Have you ever wondered why most church services in America seem to be filled with lots of fluff and very little substance? 

As America’s moral foundations literally collapse right in front of our eyes, a large percentage of our pastors are afraid to speak out about controversial topics because they might offend someone.  And it doesn’t take a genius to figure out why they are so afraid.  Most U.S. churches are shrinking, and more than 100 die every week.  In a day and age where pastors are judged by attendance numbers and budget levels, scaring people away is bad for business.

With all that in mind, the results from a recent Barna survey shouldn’t be surprising at all…

We wanted to know if pastors felt limited or pressured when it comes to speaking about controversial topics. Half of Christian pastors says they frequently (11%) or occasionally (39%) feel limited in their ability to speak out on moral and social issues because people will take offense. The other half of pastors say they only rarely (30%) or never (20%) feel limited in this way. When asked to identify the source of the concerns, pastors are much more likely to say that they feel limited by those inside the church than those outside. In other words, the reactions of those in the pews are most on the minds of today’s pastors.

And remember, these numbers just show the percentage of pastors that are willing to admit that they are afraid to speak out about controversial issues.

In reality, the percentage of U.S. pastors that actually hit the hard issues on a consistent basis is exceedingly low.

Not offending people is obviously a strategy that can work, because many of America’s largest churches today are pathetically shallow.  In fact, one of America’s most famous pastors absolutely refuses to ever use the word “sin” because it might offend someone.


Matt Bracken gives his take on the social media unpersoning epidemic sweeping across the internet.

But eventually people get tired of superficial religion that doesn’t have any substance, and nobody can deny that there has been a mass exodus from the Christian faith in this country.  In fact, the number of Americans with “no religion” has risen by 266 percent over the last three decades.

In particular, young people crave authenticity, and they can spot a fake a mile away.  They are leaving America’s churches faster than anyone else, and that is incredibly sad.

Some churches are attempting to reverse this trend, and many of them seem to think that being “hip” and “trendy” is the key to winning young people back.  For example, the following comes from a profile on C3 Church in New York City by Topic Magazine

Have you ever been to a church where the Jesus music is so loud that some congregants—young, hip urbanites all—wear earplugs? Where the Christian pop-rock stirs people into such rapture that they jump up and down, both feet leaving earth, both hands raised ecstatically skyward, as if in a mild-mannered mosh pit? Where half the pastors, band members, and congregants have nose piercings and the other half have forearm tattoos, and a teeny-tiny beanie is the accessory du jour?

There is certainly nothing wrong with having good music and a modern presentation, but it must also be accompanied by truth if it is going to do any good.

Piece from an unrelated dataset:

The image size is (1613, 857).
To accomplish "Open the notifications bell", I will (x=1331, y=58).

In the profile, the reporter for Topic Magazine asked “Pastor Josh” about his stand on one of the most controversial issues of our day, and he did his very best to dance around it

But Pastor Josh knows that some of his congregants are gay—or, in his words, “would say they’re gay”—and he’s happy to tell them where he feels “the truth lands on the issue.” He just doesn’t want “the conversation” to end the moment someone reads on C3’s website that gay marriage is an affront to God. “To me, that’s a shame,” he says. “I’m trying to show, ‘Hey, I’m not judging anyone. I’m not condemning anyone.’ We’ve all got our views and attractions and all those kinds of things.” He knows that young people, especially, inhabit a complicated, alienating world.

“I think every one of us is searching for love,” Pastor Josh says. “Even though we might disagree on where the best place to look for love is.”

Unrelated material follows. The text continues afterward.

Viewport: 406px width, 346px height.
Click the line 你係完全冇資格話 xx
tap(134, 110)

I have read that quote several times, and I still don’t understand what he is trying to say.

Whether people agree with it or not, Pastor Josh owes it to all of us to tell us directly what he really believes.

Of course there are thousands upon thousands of other ministers just like “Pastor Josh” in America today.

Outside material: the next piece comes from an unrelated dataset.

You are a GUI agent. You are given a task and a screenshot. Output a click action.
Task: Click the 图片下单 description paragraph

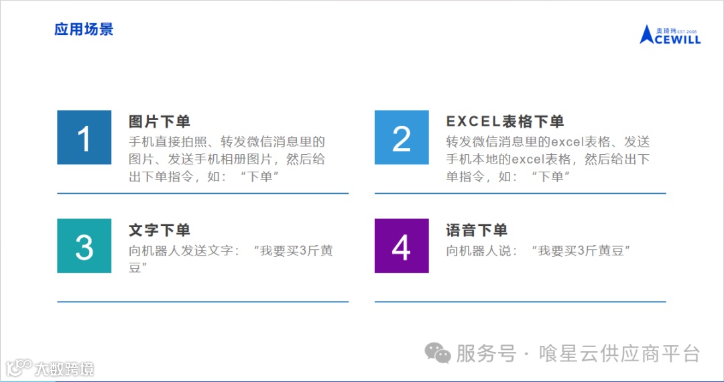pyautogui.click(x=227, y=159)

The church business has become all about making people feel good, and in this type of spiritual environment even Kanye West can start a church

Imagine stumbling into a church you’ve never seen on Sunday morning. As you approach you hear rapper DMX praying, “I have special privileges. I am God’s favored child.” In front of you sit Katy Perry and Orlando Bloom, who were both raised Christian but now consider themselves “spiritual.”

The prayer ends, and a gospel choir in matching Yeezy merchandise belts out rapper Kid Cudi’s “Reborn.” Presiding over it all is Pastor Kanye West.

It isn’t a dream. Kanye reportedly started his own church on the first Sunday of the year, and since then, he’s attracted celebrities to his entertaining, religion-laced gatherings.

Of course not all is lost.  There are some pastors out there that are doing a fantastic job, and all over the world God is raising up a Remnant.  But overall, the institutional church in America is failing to influence the culture because pastors are deathly afraid of scaring their customers away.

All that it takes for evil to triumph is for good men to do nothing.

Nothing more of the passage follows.